The Maricopa County Board of Supervisors is the governing body of Maricopa County, a county of over four million in Arizona. The five supervisors are each elected from single-member districts to serve four-year terms. Primary elections and general elections take place in years divisible by four. Vacancies are filled by appointment by remaining members of the board; a member of the same party of the departing member must be selected.

The Board usually meets two Wednesdays every month in the Supervisor's Auditorium at the Maricopa County Complex in Phoenix, Arizona. Members of the public are invited to attend these meetings.

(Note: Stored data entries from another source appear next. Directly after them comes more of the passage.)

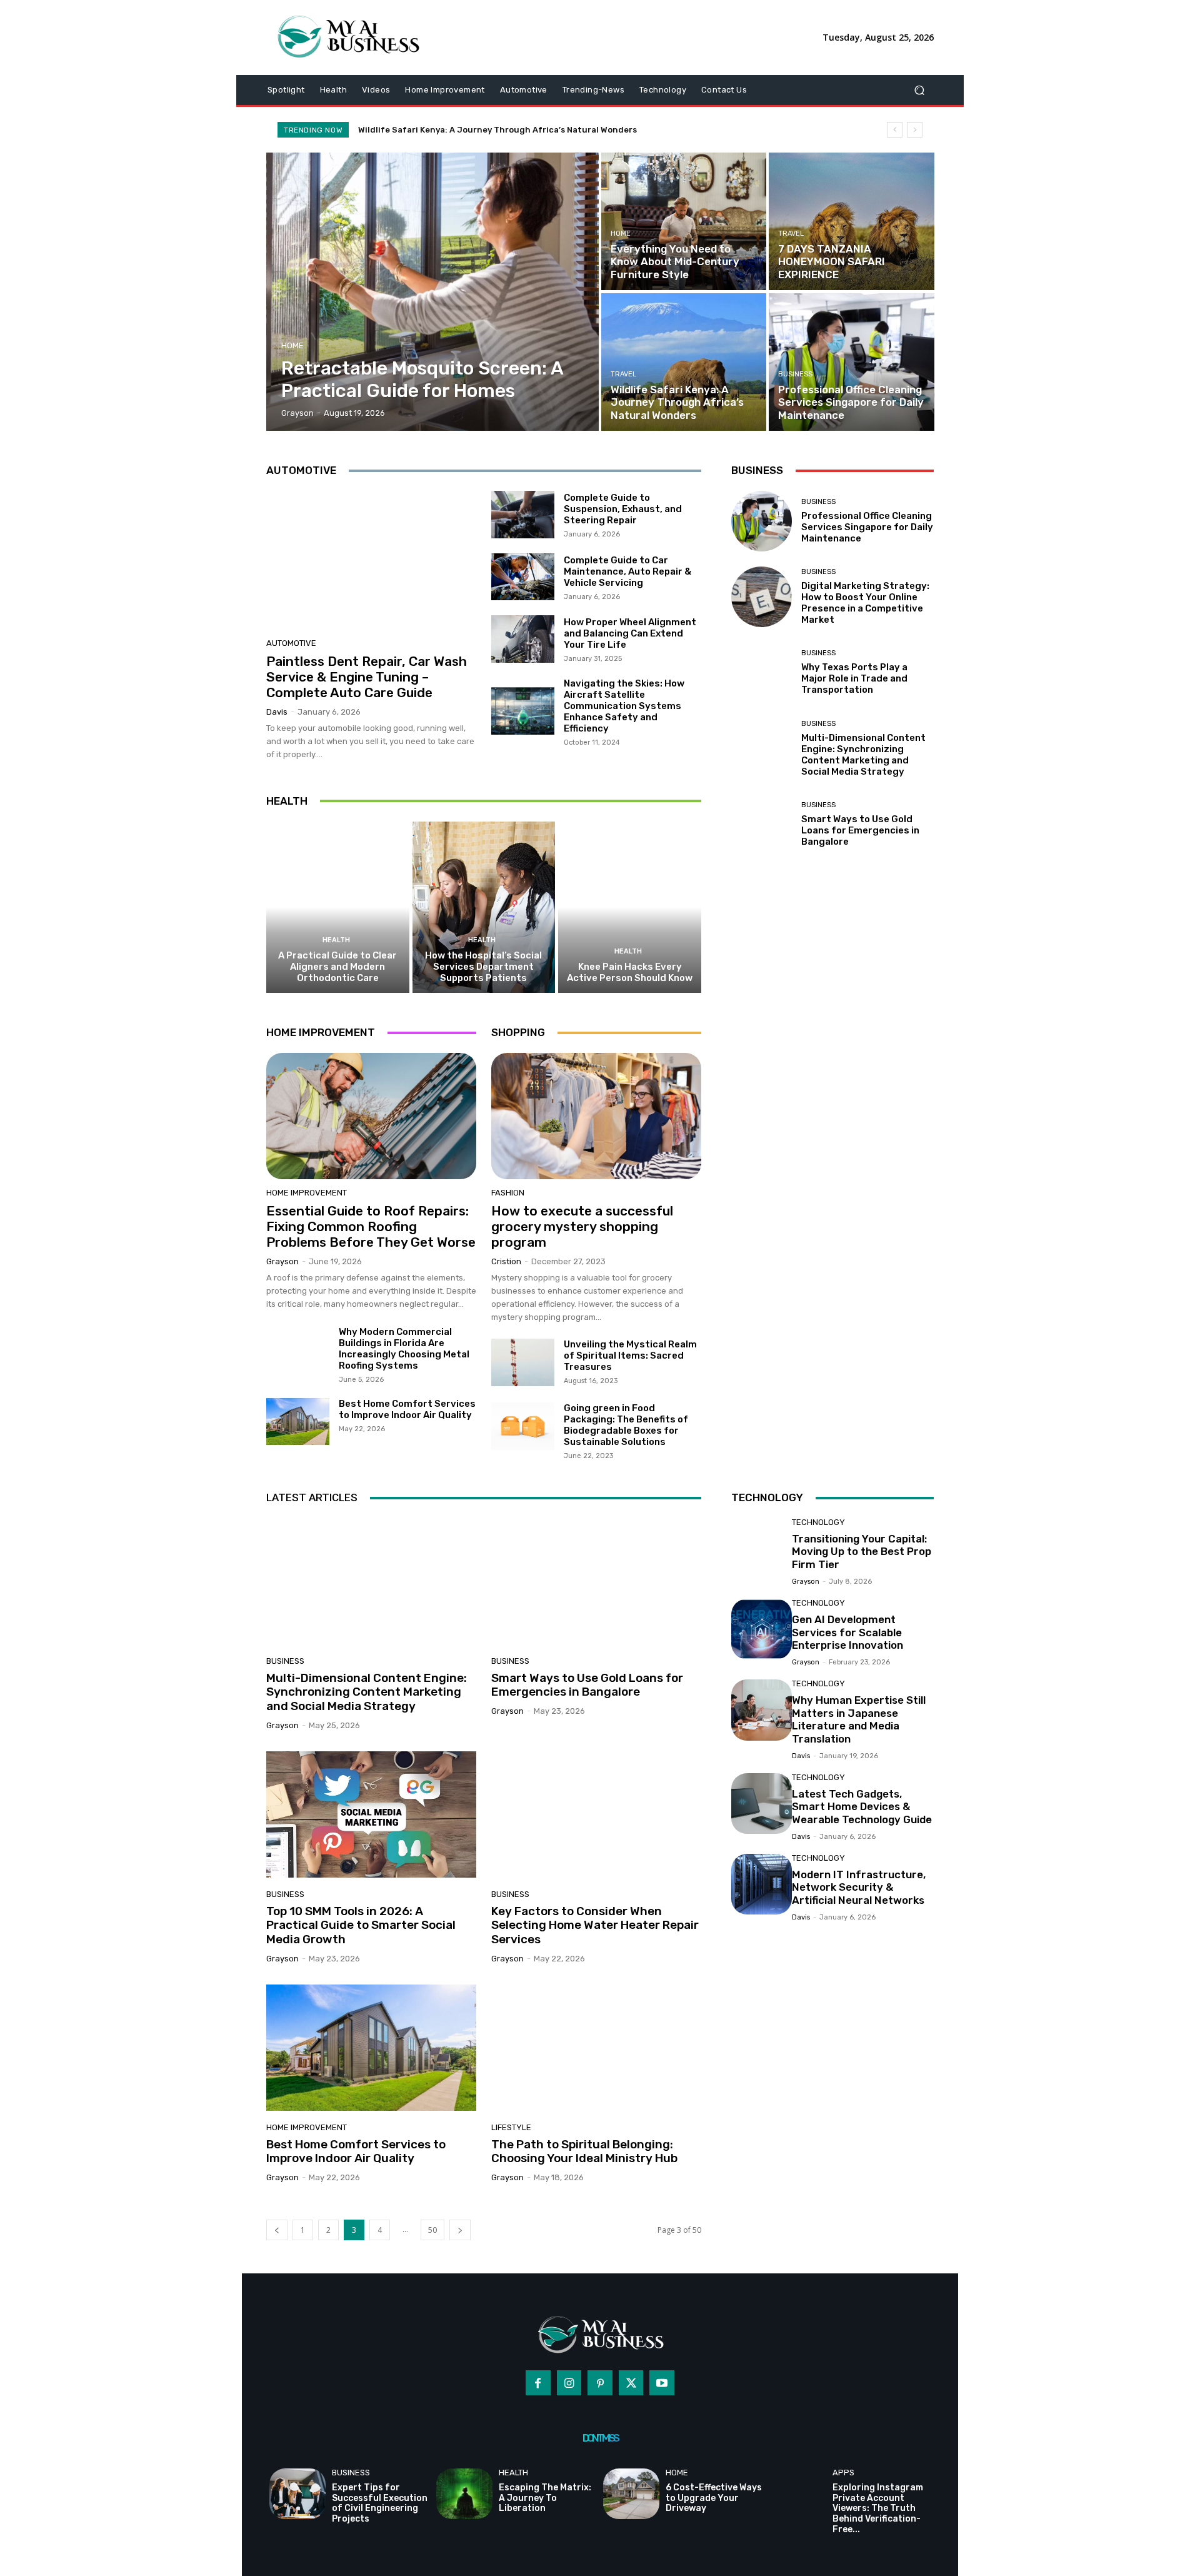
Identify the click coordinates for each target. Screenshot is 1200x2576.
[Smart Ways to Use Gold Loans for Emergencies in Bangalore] (761, 824)
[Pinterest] (600, 2382)
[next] (914, 130)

As of January 2026, Kate Brophy McGee is the board's chairman.

==District information==
- Supervisoral districts as of Jan 1, 2024 redistricting:

- Current term (Jan 1, 2025 - Dec 31, 2028):

| Party |  | District | Name | First elected/ appointed | Area(s) represented |
|---|---|---|---|---|---|
|  | Republican | 1 | Mark Stewart | 2024 | Chandler, Gilbert, Mesa, Phoenix, Queen Creek, Scottsdale, Sun Lakes, Tempe |
|  | Republican | 2 | Thomas Galvin | 2021 | Apache Junction, Carefree, Cave Creek, Fountain Hills, Gilbert, Mesa, Paradise Valley, Phoenix, Scottsdale |
|  | Republican | 3 | Kate Brophy McGee | 2024 | Anthem, Desert Hills, New River, Paradise Valley, Phoenix |
|  | Republican | 4 | Debbie Lesko | 2024 | Avondale, Aguila, Buckeye, El Mirage, Glendale, Goodyear, New River, Peoria, Sun City, Sun City West, Surprise, Wickenburg, Youngtown |
|  | Democratic | 5 | Steve Gallardo | 2014 | Avondale, Buckeye, Gila Bend, Glendale, Goodyear, Guadalupe, Phoenix, Tolleson |

== Past members ==
2000 Elections:

| Party | District | Name |
|---|---|---|
| Republican | 1 | Fulton Brock |
| Republican | 2 | Don Stapely |
| Republican | 3 | Andy Kunasek |
| Republican | 4 | Jan Brewer |
| Democratic | 5 | Mary Rose Wilcox |

2004 Elections:

| Party | District | Name |
|---|---|---|
| Republican | 1 | Fulton Brock |
| Republican | 2 | Don Stapely |
| Republican | 3 | Andy Kunasek |
| Republican | 4 | Max Wilson |
| Democratic | 5 | Mary Rose Wilcox |

2008 Elections:

| Party | District | Name |
|---|---|---|
| Republican | 1 | Fulton Brock |
| Republican | 2 | Don Stapely |
| Republican | 3 | Andy Kunasek |
| Republican | 4 | Max Wilson |
| Democratic | 5 | Mary Rose Wilcox |

2012 Elections:

| Party | District | Name |
|---|---|---|
| Republican | 1 | Denny Barney |
| Republican | 2 | Steve Chucri |
| Republican | 3 | Andy Kunasek |
| Republican | 4 | Max Wilson (vacated office Mar 11, 2013) |
| Republican | 4 | Clint Hickman (appointed Mar 21, 2013) |
| Democratic | 5 | Mary Rose Wilcox (vacated office Mar 27, 2014) |
| Democratic | 5 | Steve Gallardo (elected Nov 4, 2014) |

2016 Elections:

| Party | District | Name |
|---|---|---|
| Republican | 1 | Denny Barney (vacated office Feb 1, 2019) |
| Republican | 1 | Jack Sellers (appointed Feb 13, 2019) |
| Republican | 2 | Steve Chucri |
| Republican | 3 | Bill Gates |
| Republican | 4 | Clint Hickman |
| Democratic | 5 | Steve Gallardo |

2020 Elections:

| Party | District | Name |
|---|---|---|
| Republican | 1 | Jack Sellers |
| Republican | 2 | Steve Chucri (vacated office Nov 5, 2021) |
| Republican | 2 | Thomas Galvin (appointed Dec 8, 2021) |
| Republican | 3 | Bill Gates |
| Republican | 4 | Clint Hickman |
| Democratic | 5 | Steve Gallardo |

== Departments ==

- Maricopa County Attorney's Office
- Maricopa County Recorder
- Maricopa County Sheriff's Office
- Maricopa County Courthouse
- Maricopa County Library District

==History==
Maricopa County, created out of Yavapai County, was officially established on February 14, 1871. The county is named after the Maricopa Indians, who were known to have inhabited the area as early as 1775. The geographical boundaries were last modified in 1881 and have not changed since.

The Arizona Territory was created in 1863, and the initial counties were Yavapai, Pima, Yuma, and Mohave counties.